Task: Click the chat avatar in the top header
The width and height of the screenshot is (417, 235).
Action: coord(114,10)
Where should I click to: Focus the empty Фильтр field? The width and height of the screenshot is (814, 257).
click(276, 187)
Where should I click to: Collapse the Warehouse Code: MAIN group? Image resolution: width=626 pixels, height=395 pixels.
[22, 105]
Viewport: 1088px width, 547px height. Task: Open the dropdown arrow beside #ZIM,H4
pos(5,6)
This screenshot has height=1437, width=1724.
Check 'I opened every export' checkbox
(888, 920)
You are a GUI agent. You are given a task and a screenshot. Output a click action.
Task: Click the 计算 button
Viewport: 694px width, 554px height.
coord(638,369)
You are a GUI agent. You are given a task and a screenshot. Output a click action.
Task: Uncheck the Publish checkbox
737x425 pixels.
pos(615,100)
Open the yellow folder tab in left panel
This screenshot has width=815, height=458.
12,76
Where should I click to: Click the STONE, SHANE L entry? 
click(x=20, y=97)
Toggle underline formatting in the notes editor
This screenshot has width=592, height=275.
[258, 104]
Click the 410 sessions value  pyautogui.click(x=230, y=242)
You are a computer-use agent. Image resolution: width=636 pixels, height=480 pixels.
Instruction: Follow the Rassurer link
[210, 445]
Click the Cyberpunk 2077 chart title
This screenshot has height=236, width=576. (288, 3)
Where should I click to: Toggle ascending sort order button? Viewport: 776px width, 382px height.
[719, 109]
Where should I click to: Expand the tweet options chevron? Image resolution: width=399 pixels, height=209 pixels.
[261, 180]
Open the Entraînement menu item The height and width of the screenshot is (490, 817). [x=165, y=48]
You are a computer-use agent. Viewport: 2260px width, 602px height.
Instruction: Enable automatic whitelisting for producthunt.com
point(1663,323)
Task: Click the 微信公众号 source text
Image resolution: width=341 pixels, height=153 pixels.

*****

— Your task —
Everything in the listing above should be printed again exactly.

— Response —
Task: Click the chat avatar in the top header
The width and height of the screenshot is (417, 235).
Action: coord(114,10)
Where should I click to: Focus the empty Фильтр field? The width and height of the screenshot is (814, 257).
click(276, 187)
Where should I click to: Collapse the Warehouse Code: MAIN group? Image resolution: width=626 pixels, height=395 pixels.
[22, 105]
Viewport: 1088px width, 547px height. Task: Open the dropdown arrow beside #ZIM,H4
pos(5,6)
This screenshot has height=1437, width=1724.
Check 'I opened every export' checkbox
(888, 920)
You are a GUI agent. You are given a task and a screenshot. Output a click action.
Task: Click the 计算 button
Viewport: 694px width, 554px height.
coord(638,369)
You are a GUI agent. You are given a task and a screenshot. Output a click action.
Task: Uncheck the Publish checkbox
737x425 pixels.
pos(615,100)
Open the yellow folder tab in left panel
This screenshot has width=815, height=458.
12,76
Where should I click to: Click the STONE, SHANE L entry? 
click(x=20, y=97)
Toggle underline formatting in the notes editor
This screenshot has width=592, height=275.
[258, 104]
Click the 410 sessions value  pyautogui.click(x=230, y=242)
You are a computer-use agent. Image resolution: width=636 pixels, height=480 pixels.
Instruction: Follow the Rassurer link
[210, 445]
Click the Cyberpunk 2077 chart title
This screenshot has height=236, width=576. (288, 3)
Where should I click to: Toggle ascending sort order button? Viewport: 776px width, 382px height.
[719, 109]
Where should I click to: Expand the tweet options chevron? Image resolution: width=399 pixels, height=209 pixels.
[261, 180]
Open the Entraînement menu item The height and width of the screenshot is (490, 817). [x=165, y=48]
You are a computer-use agent. Viewport: 2260px width, 602px height.
Instruction: Enable automatic whitelisting for producthunt.com
point(1663,323)
Task: Click the 微信公众号 source text
Image resolution: width=341 pixels, height=153 pixels.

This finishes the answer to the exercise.